第1章:ヴァイキング、東の果てへ

西暦八世紀から十一世紀。北欧の海を舞台に、恐るべき航海者たちがその名を轟かせた。ヴァイキング。彼らは優れた造船技術と大胆な航海術を駆使し、ヨーロッパ各地を侵略し、交易路を築き、遠く離れたアイスランドやグリーンランド、さらには北アメリカ大陸の一部にまで到達したと言われている。

彼らの操る長船(ロングシップ)は、細長く、竜の頭を模した船首を持つ優美な船だった。

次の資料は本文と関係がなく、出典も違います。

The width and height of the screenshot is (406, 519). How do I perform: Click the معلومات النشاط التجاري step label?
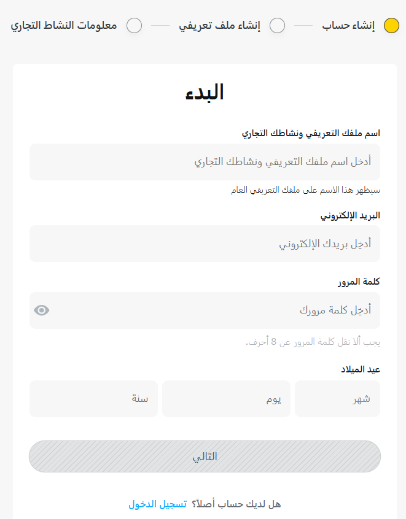pos(64,26)

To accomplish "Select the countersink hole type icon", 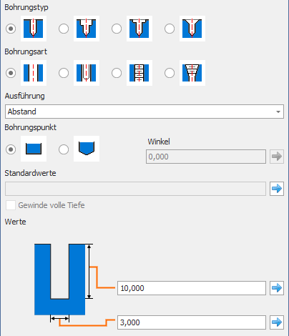I will [192, 29].
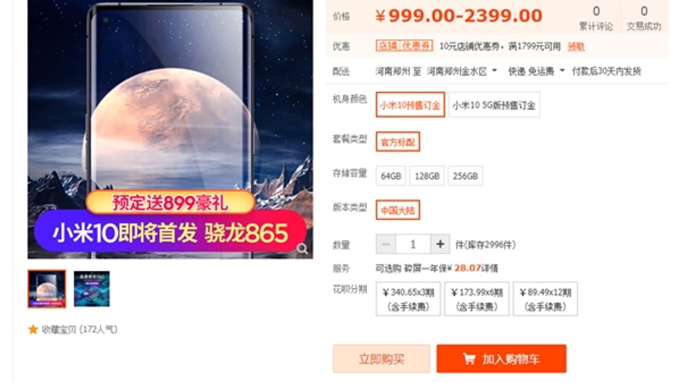Select the 小米10预售订金 color option
Image resolution: width=681 pixels, height=383 pixels.
pyautogui.click(x=410, y=105)
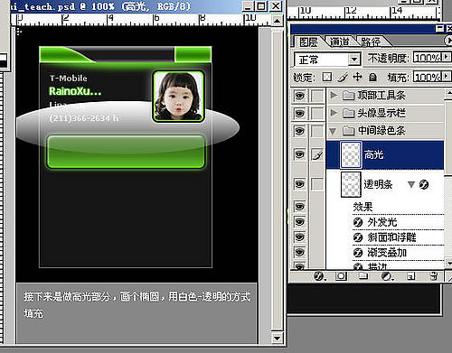Expand the 头像显示栏 layer group

pos(334,113)
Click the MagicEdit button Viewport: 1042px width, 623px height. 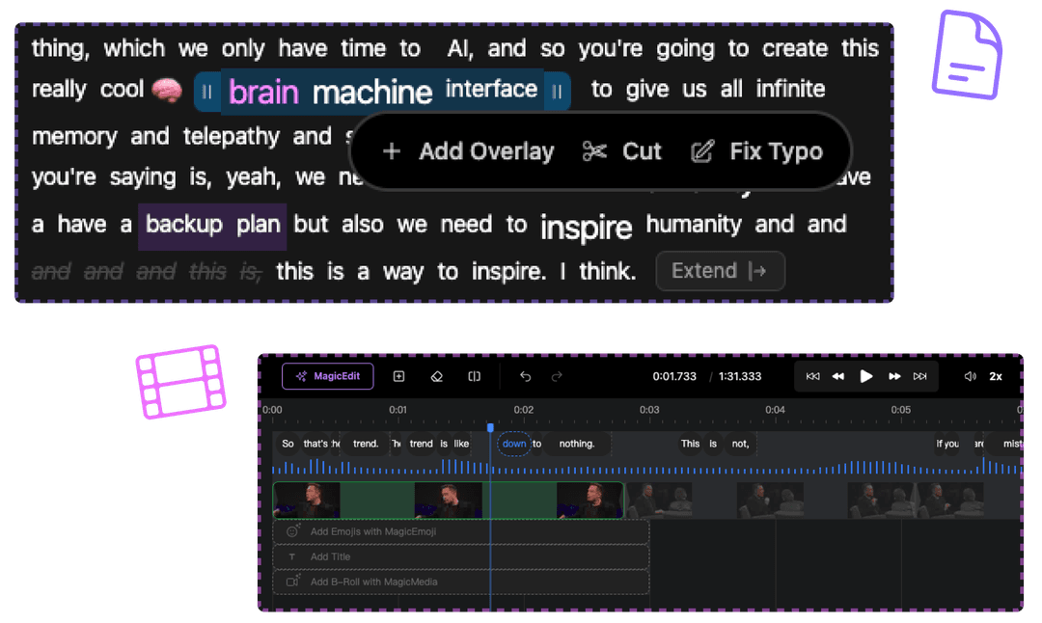[x=327, y=376]
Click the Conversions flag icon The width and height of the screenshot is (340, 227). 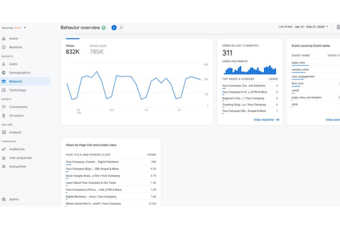pos(4,107)
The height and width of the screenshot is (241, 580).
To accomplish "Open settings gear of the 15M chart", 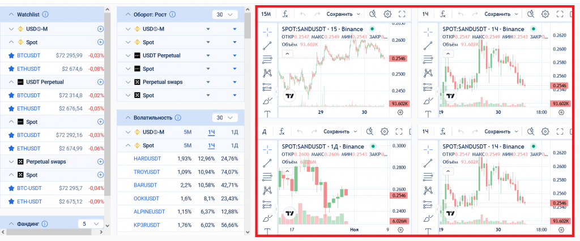I will pyautogui.click(x=387, y=14).
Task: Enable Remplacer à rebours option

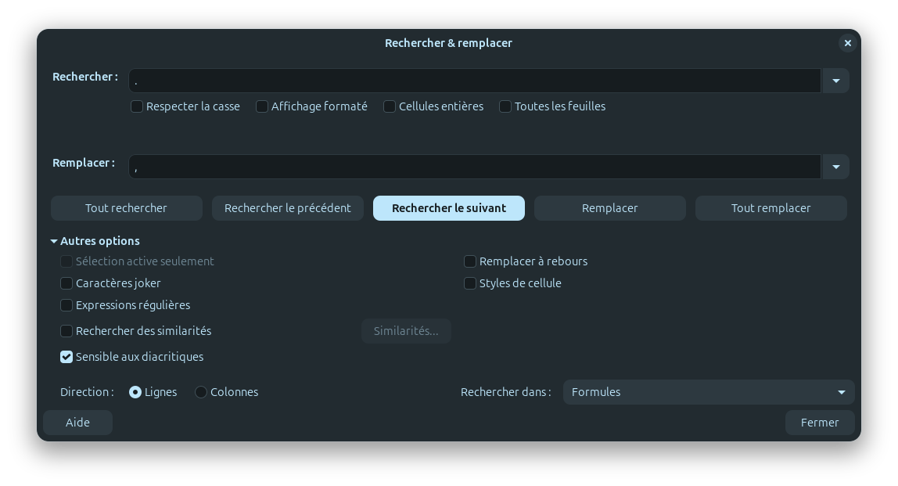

荒れ狂う海原をものともせず進むその姿は、まさに海の狼そのものであった。しかし、彼らの活動範囲は主に西ヨーロッパであり、ユーラシア大陸を横断し、極東の島国である日本へと到達するには、想像を絶する距離と、幾多の困難が待ち受けていた。

当時の航海技術では、正確な方位を知ることは難しく、海流や風向きに大きく左右された。ましてや、太平洋を横断するような長距離航海は、ほとんど不可能に近いと言えるだろう。そして、日本近海は時に猛威を振るう台風の通り道である。もし、一隻のヴァイキング船が、故郷を遠く離れた海域で予期せぬ嵐に遭遇したとしたら……。巨大な波に翻弄され、見慣れない星空の下、なす術もなく東へと流されていく可能性は、決してゼロではなかったかもしれない。

想像してみてほしい。吹き荒れる嵐の中、木造の船体は軋み、容赦ない波が容赦なく襲いかかる。乗組員たちは必死に舵を取り、帆を操るが、自然の猛威には抗う術もない。数日後、嵐が過ぎ去った時、彼らが目にしたのは、見慣れない海岸線だった――。